Düşünür, aklına gelen çözümü hemen uygulamaya girişir. 
Kollarını sıvar ve yakındaki su birikintisine batırarak iyice ıslatır. 
Bir eliyle telin bir ucunu, öbür eliyle diğer ucunu tutar, her ikisini de ellerine sıkıca dolar. 
Doğrulur ayağa kalkar ve  dimdik durur. 
Telgraf hattının eksiğini, ölümü göze alarak böyle kollarıyla tamamlar. 
Akımı vücudundan bu şekilde geçirerek telgrafın yerine ulaşmasını sağlar,
ve Kurtuluş Savaşı’nda çok önemli bir mesaj geçilmiş olur.
Bu Kahramanlığı Kurtuluş Savaşı’nda başaranlar
Bizlere şu mesajı vermişlerdir, ‘Yapılmaz, olmaz diye bir şey yoktur!’
Yani her şey mümkündür, yeter ki insan istesin…
Anadolu halkları böyle vatansever kahramanların yaratıcılığıyla Kurtuluş Savaşını kazanır.
Savaştan sonra yabancı bir gazeteci Atatürk’e zaferi nasıl kazandınız? diye sorunca,
Atatürk şu yanıtı verir ‘Telgrafın telleriyle’
Bu topraklarda kahramanlık hikayeleri bitmez.
Bugün iki Karadenizli yiğidin hikayesini paylaştım.
Son olarak da Laz Oğlu Muhammed Bey’in hikayesini de paylaşayım olsun bitsin.
Mısır’daki Osmanlı donanmasında bulunan Laz Oğlu Muhammed Bey, emrindeki adamlarla birlikte,
Fransız ve İngilizlere karşı canları pahasına savaşmış ve Kahire’de bir katliamı önlemişler.

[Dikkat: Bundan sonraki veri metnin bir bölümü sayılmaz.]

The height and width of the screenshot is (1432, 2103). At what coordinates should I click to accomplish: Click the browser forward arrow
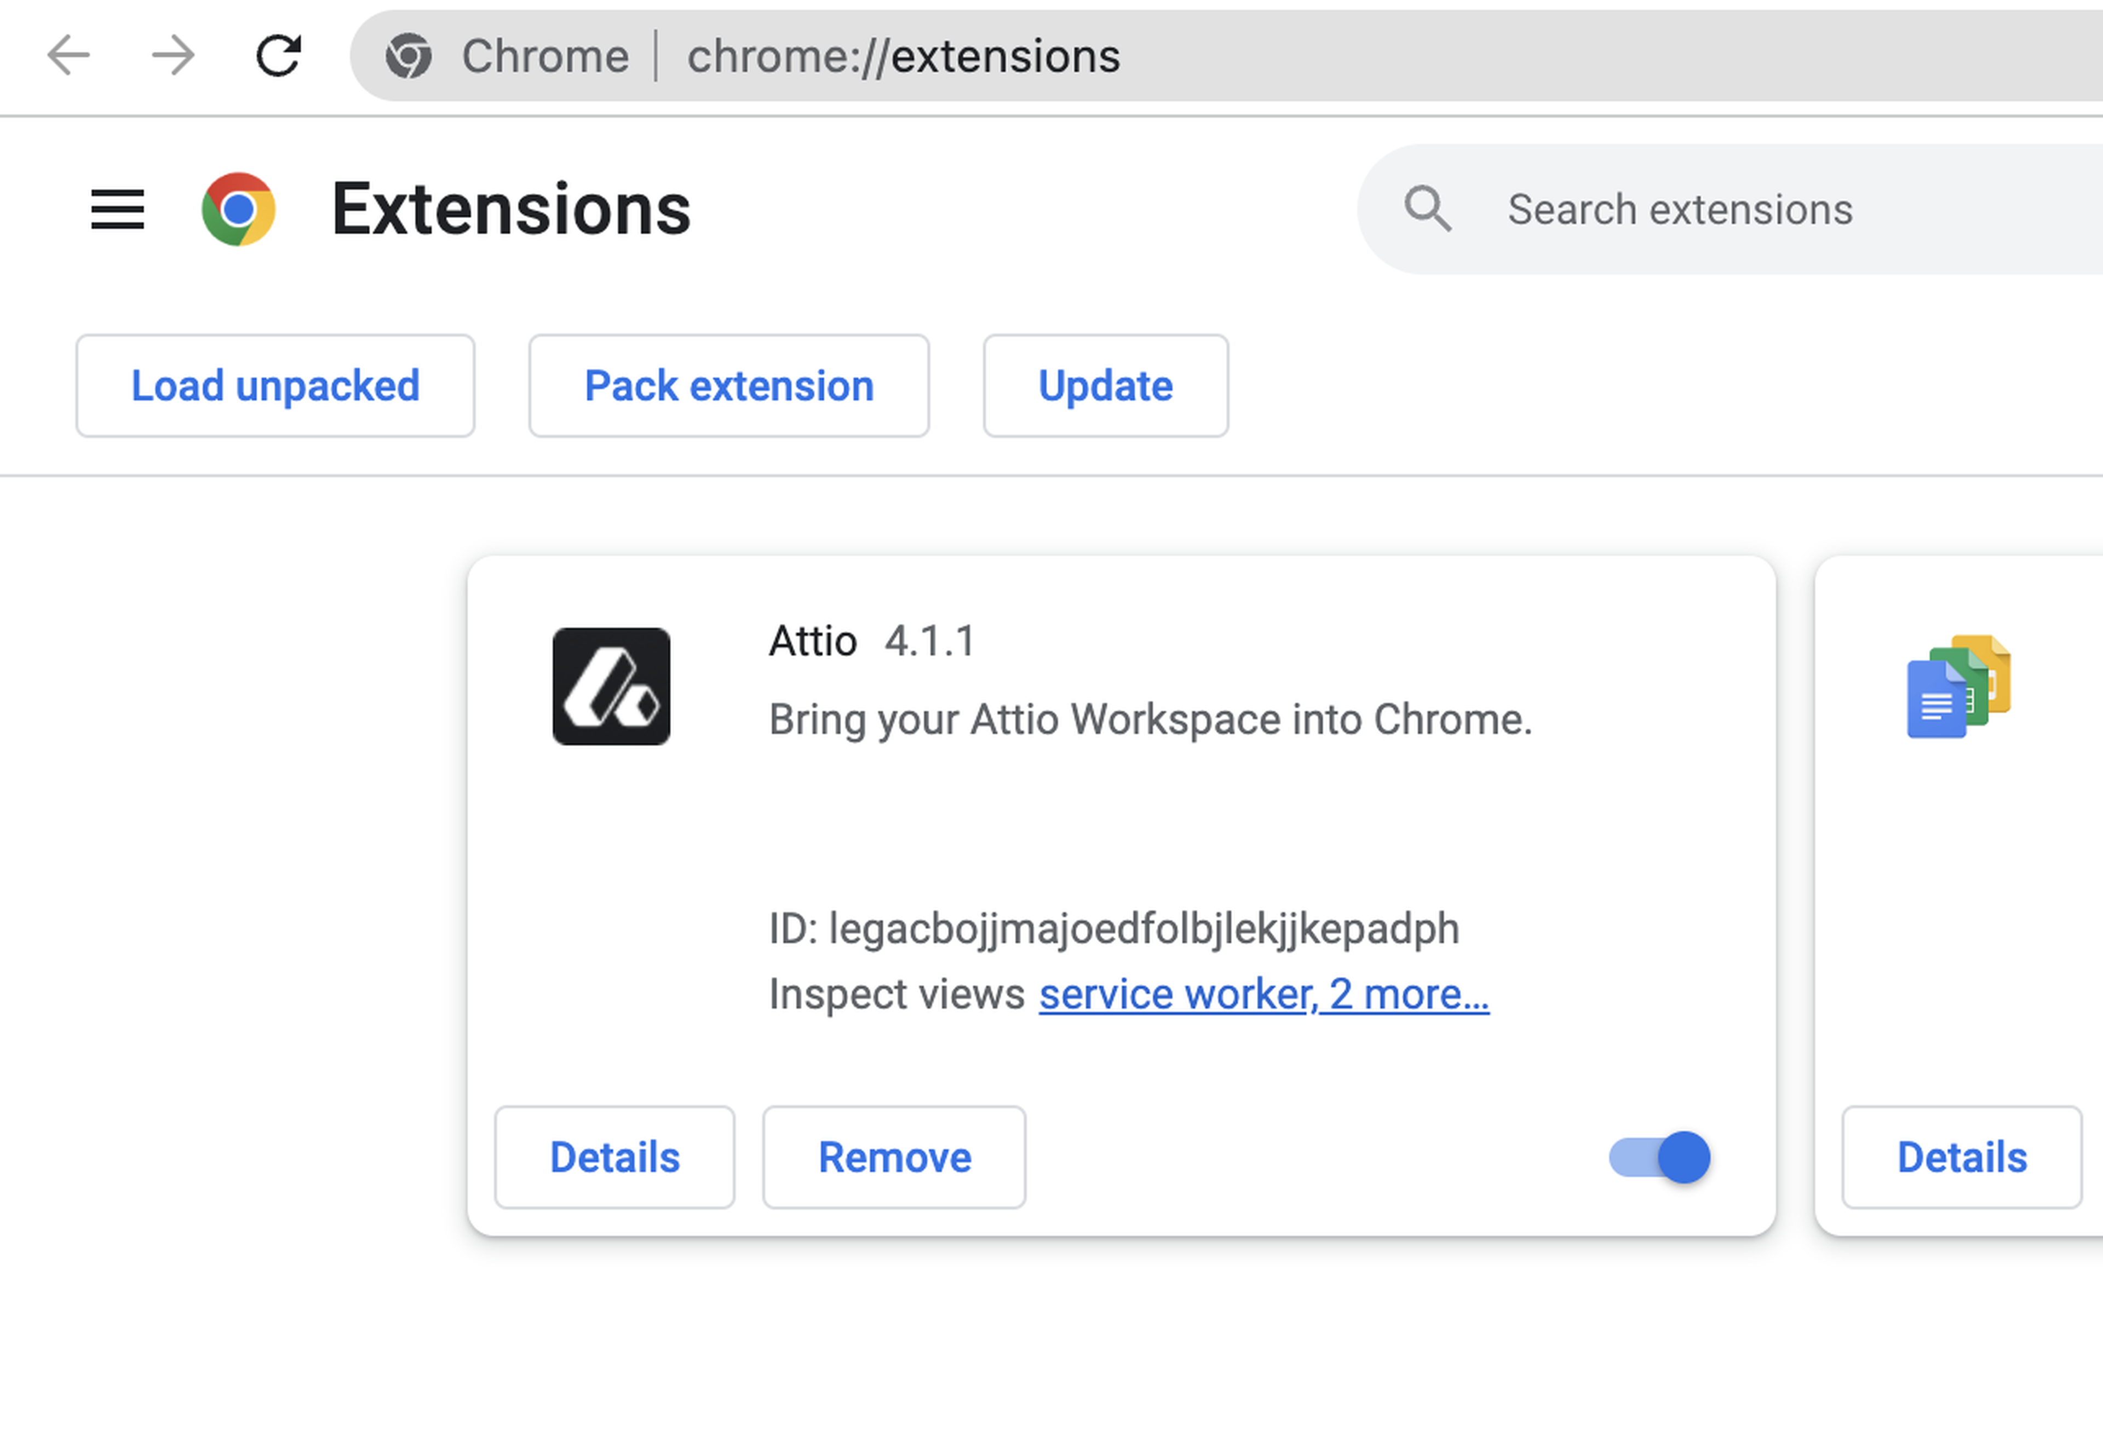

Şehit düşen Laz Oğlu Muhammed Bey adına Mısırlılar bir heykel yaptırmış,
ve Kahire’nin bu en güzel mahallesinin meydanına da ‘Laz Oğlu Meydanı’ adını koymuşlar…
Bana ilginç geldi, sizce de ilginç değil mi?
Tüm enerjimizi, emeğimizi daha hakça bir düzenin var olması için harcayalım, olmazı olduralım.
Hakça bir düzen dedim de, Şeyh Bedreddin düştü aklıma.
‘Ay ve güneş herkesin lambasıdır, hava herkesin havasıdır, su herkesin suyudur. 
Ekmek neden herkesin ekmeği değildir?’ diye soran Şeyh Bedreddin’i anmadan geçemeyeceğim. 
Yüzyıllar öncesinden Şeyh Bedreddin bu soruyu sordu.
Cevabını da biliyordu ama yıllar sonra Ahmet Arif şiiriyle cevap verdi.
Bunlar,
Engerekler ve çıyanlardır,
Bunlar,
Aşımıza, ekmeğimize
Göz koyanlardır,
Tanı bunları,
Tanı da büyü, Adiloş bebem…’ dedi.
Bunlar halkların emeğini çalan emperyalist işgalciler ve onların işbirlikçi iktidarlarıdır! 
Hoş kalın, İnançla ve Dirençle kalın!